◆ Task
Write out the records in full, exactly as given, but without the images.

◆ Records provided
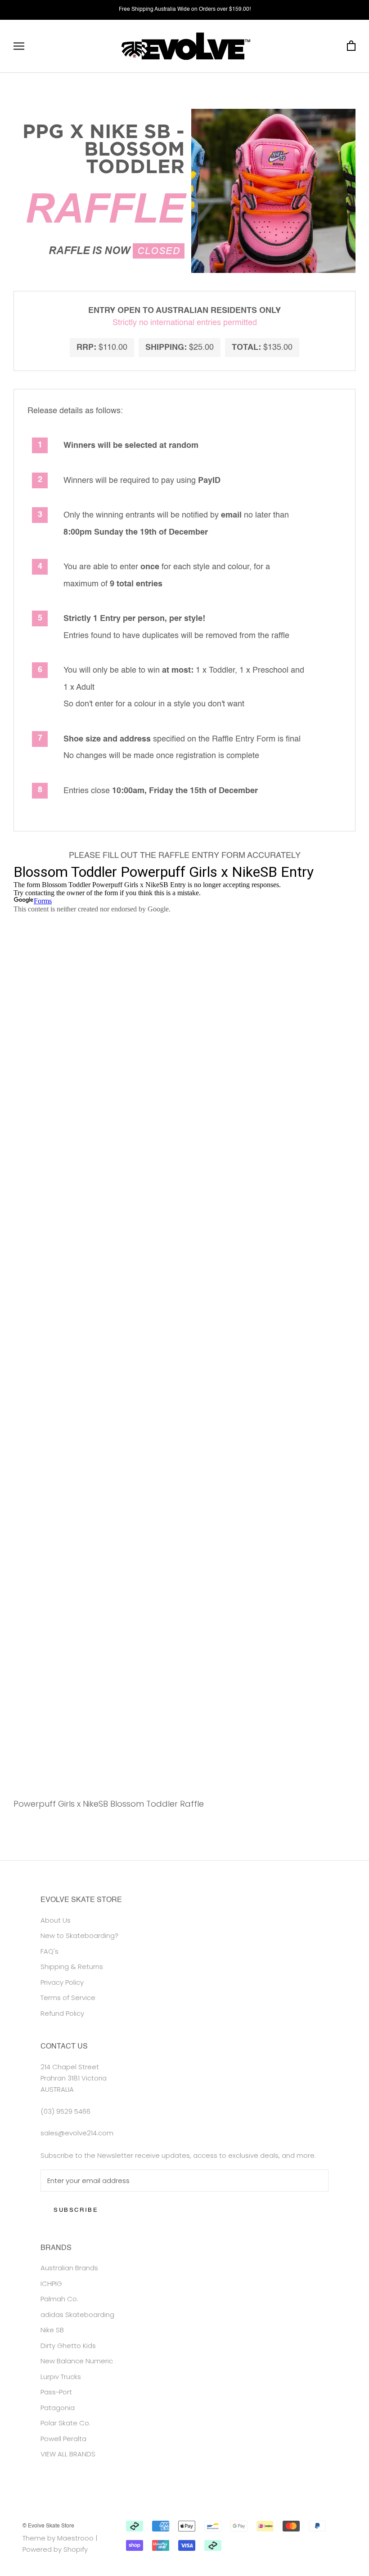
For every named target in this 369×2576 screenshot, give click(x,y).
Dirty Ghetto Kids (68, 2345)
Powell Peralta (63, 2438)
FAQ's (49, 1951)
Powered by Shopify (55, 2549)
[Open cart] (351, 46)
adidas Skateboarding (77, 2314)
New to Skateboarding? (79, 1935)
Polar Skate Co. (65, 2423)
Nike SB (52, 2330)
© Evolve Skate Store (48, 2526)
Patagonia (57, 2407)
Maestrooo (75, 2538)
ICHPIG (51, 2283)
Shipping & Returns (71, 1966)
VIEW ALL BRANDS (67, 2454)
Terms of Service (67, 1997)
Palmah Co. (59, 2299)
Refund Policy (62, 2013)
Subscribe (76, 2210)
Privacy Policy (62, 1982)
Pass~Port (56, 2392)
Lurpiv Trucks (60, 2376)
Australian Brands (69, 2267)
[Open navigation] (19, 46)
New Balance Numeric (76, 2361)
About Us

◆ Reply
For every named target in this 369×2576 screenshot, give click(x,y).
Dirty Ghetto Kids (68, 2345)
Powell Peralta (63, 2438)
FAQ's (49, 1951)
Powered by Shopify (55, 2549)
[Open cart] (351, 46)
adidas Skateboarding (77, 2314)
New to Skateboarding? (79, 1935)
Polar Skate Co. (65, 2423)
Nike SB (52, 2330)
© Evolve Skate Store (48, 2526)
Patagonia (57, 2407)
Maestrooo (75, 2538)
ICHPIG (51, 2283)
Shipping & Returns (71, 1966)
VIEW ALL BRANDS (67, 2454)
Terms of Service (67, 1997)
Palmah Co. (59, 2299)
Refund Policy (62, 2013)
Subscribe (76, 2210)
Privacy Policy (62, 1982)
Pass~Port (56, 2392)
Lurpiv Trucks (60, 2376)
Australian Brands (69, 2267)
[Open navigation] (19, 46)
New Balance Numeric (76, 2361)
About Us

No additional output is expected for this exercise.